Language Models Need Sleep

May 25, 2026
作者: Sangyun Lee, Sean McLeish, Tom Goldstein, Giulia Fanti
cs.AI

摘要

基于Transformer的大型语言模型越来越多地被用于长程任务,但其注意力机制随上下文长度扩展时性能下降严重。为解决此问题,我们研究了一种类似睡眠的巩固机制:模型在清除键值缓存前,周期性地将近期上下文转化为持久性快速权重。在睡眠阶段,模型对累积的上下文执行N次离线循环处理,并通过习得的局部规则更新其状态空间模型(SSM)模块中的快速权重。在推理时,该机制将额外计算转移至睡眠阶段,同时保持清醒时刻预测的延迟不变。我们在受控合成任务(包括元胞自动机和多跳图检索)以及一项现实数学推理任务上测试了该方法——在这项任务中,常规Transformer及SSM-注意力混合模型均告失败。进一步研究表明,增加睡眠时长N会提升我们模型的性能,且对需要更深层推理的样本提升效果最为显著。
English
Transformer-based large language models are increasingly used for long-horizon tasks; however, their attention mechanism scales poorly with context length.
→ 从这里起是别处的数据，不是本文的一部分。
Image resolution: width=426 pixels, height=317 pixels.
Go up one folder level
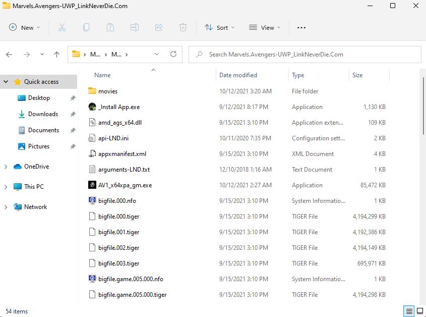click(56, 55)
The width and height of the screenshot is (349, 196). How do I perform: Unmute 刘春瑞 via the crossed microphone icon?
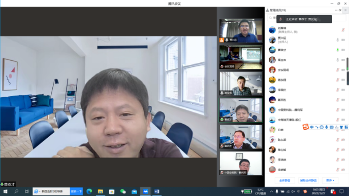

To handle this, we study a sleep-like consolidation mechanism in which a model periodically converts recent context into persistent fast weights before clearing its key-value cache. During sleep, the model performs N offline recurrent passes over the accumulated context and updates the fast weights in its state-space model (SSM) blocks through a learned local rule. During inference, this shifts extra computation to sleep while preserving the latency of wake-time prediction. We test our method on controlled synthetic tasks, including cellular automata and multi-hop graph retrieval, as well as a realistic math reasoning task, on which a regular transformer as well as SSM-attention hybrid models fail. We then show that increasing sleep duration N for our models improves performance, with the largest gains on examples that require deeper reasoning.